━━━━━ Excerpted text
Do these logs allow us to say something about the AU opening or are they just an interesting pile of logs? This section is mostly the methodology required to determine the number of contacts and the number of operators in the opening (including those not seen in the logs). If you don't want to read the details, here's the results.


In North America

The 70% completeness of the operator count is encouraging and shows that good statistics on openings are available just by asking for the logs. Nothing special in computer facilities or staff is required: one ham can do it at home with a PC. (It does take a while though.)

Since the location of operators is not random, we cannot infer the location of the missing 30% of the operators. I'll speculate that the missing operators are more likely to be in the regions which submitted lower density of logs (the western half of the country). It's hard to imagine anyone operating in the N.E. of USA being missed in an opening like this. (This is pure speculation remember.)
━━━━━━━━━━
━━━━━ Record list
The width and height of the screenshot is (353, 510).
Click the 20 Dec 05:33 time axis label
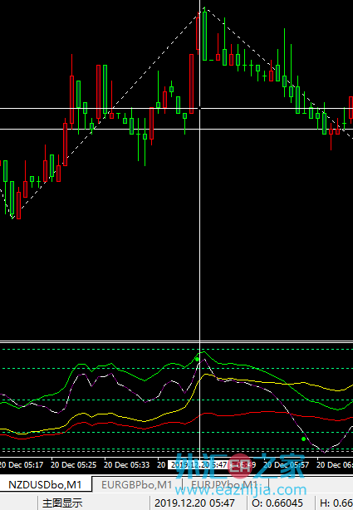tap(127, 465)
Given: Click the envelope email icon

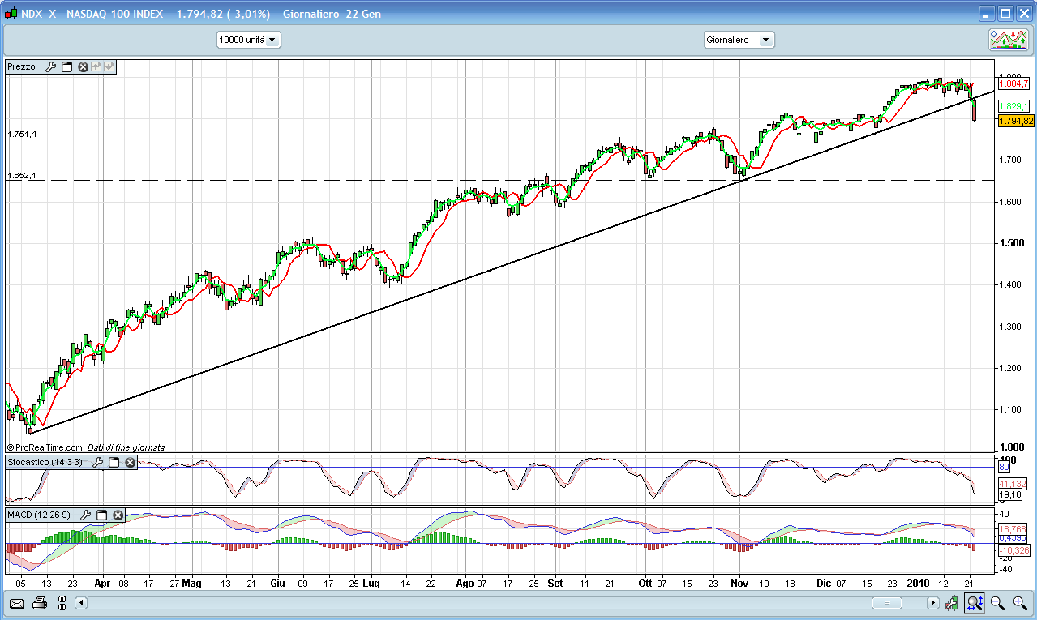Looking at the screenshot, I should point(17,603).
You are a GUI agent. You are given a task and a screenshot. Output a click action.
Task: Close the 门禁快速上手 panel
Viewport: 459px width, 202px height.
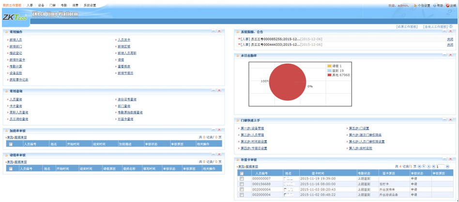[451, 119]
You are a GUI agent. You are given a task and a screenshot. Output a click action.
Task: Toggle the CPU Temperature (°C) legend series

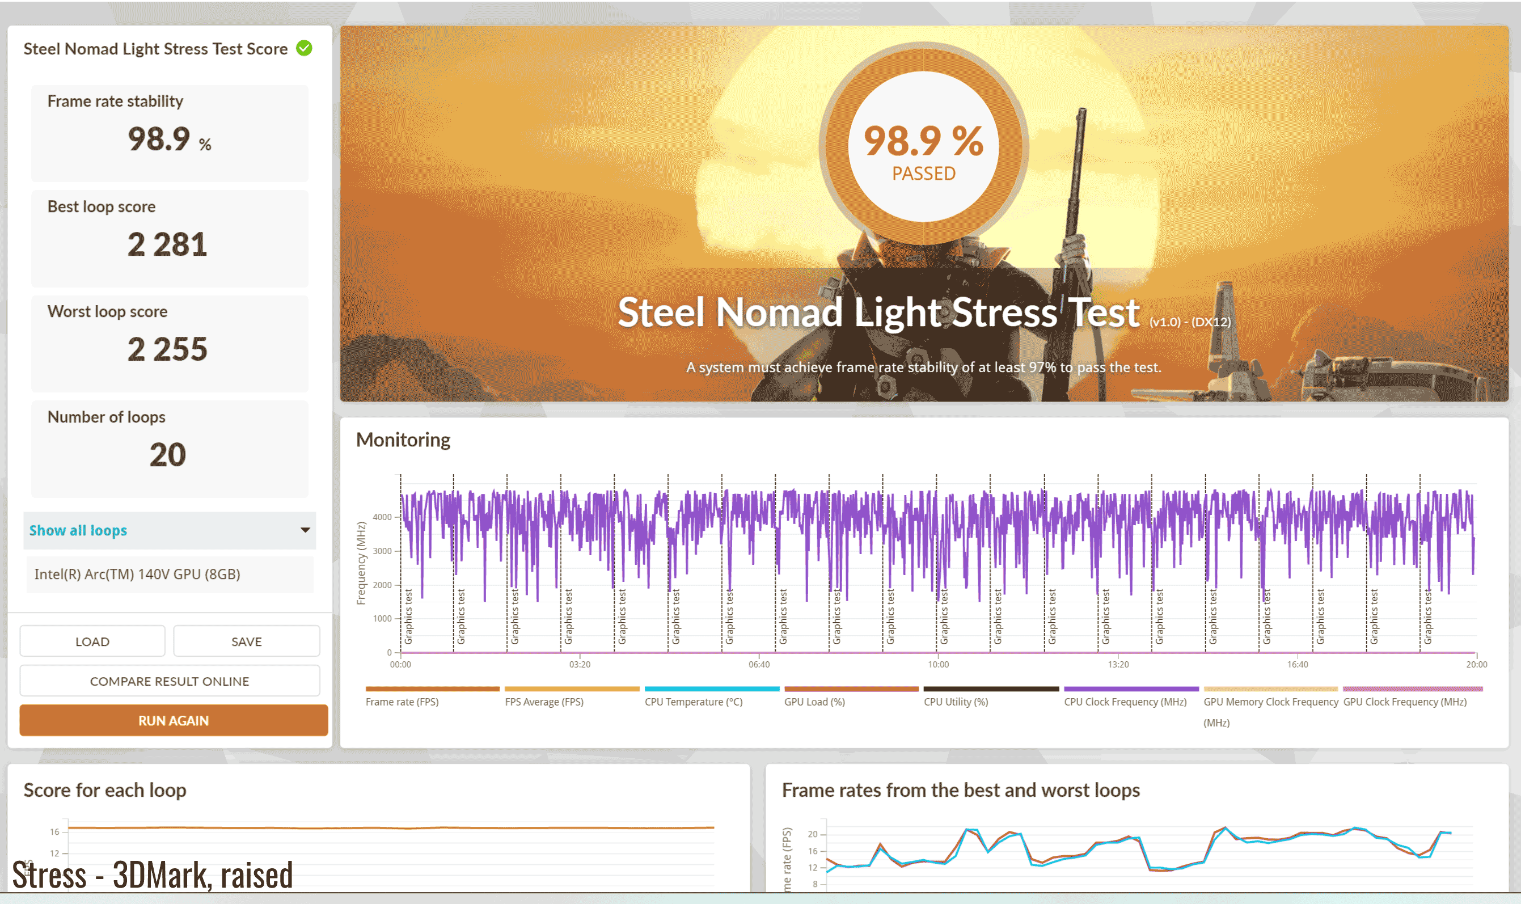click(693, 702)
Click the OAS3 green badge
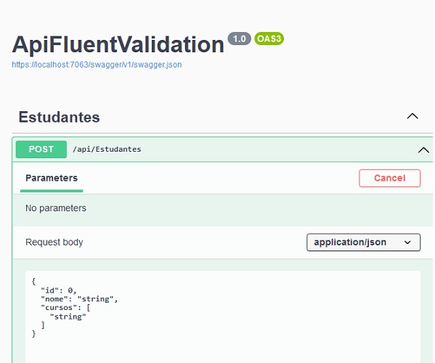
━━━━━━━━━━
Task description ::
Could you duplicate everything in the AU opening excerpt from "Do these logs" down to "a while though.)"? Work from the AU opening excerpt alone.

Exercise response ::
Do these logs allow us to say something about the AU opening or are they just an interesting pile of logs? This section is mostly the methodology required to determine the number of contacts and the number of operators in the opening (including those not seen in the logs). If you don't want to read the details, here's the results.


In North America

The 70% completeness of the operator count is encouraging and shows that good statistics on openings are available just by asking for the logs. Nothing special in computer facilities or staff is required: one ham can do it at home with a PC. (It does take a while though.)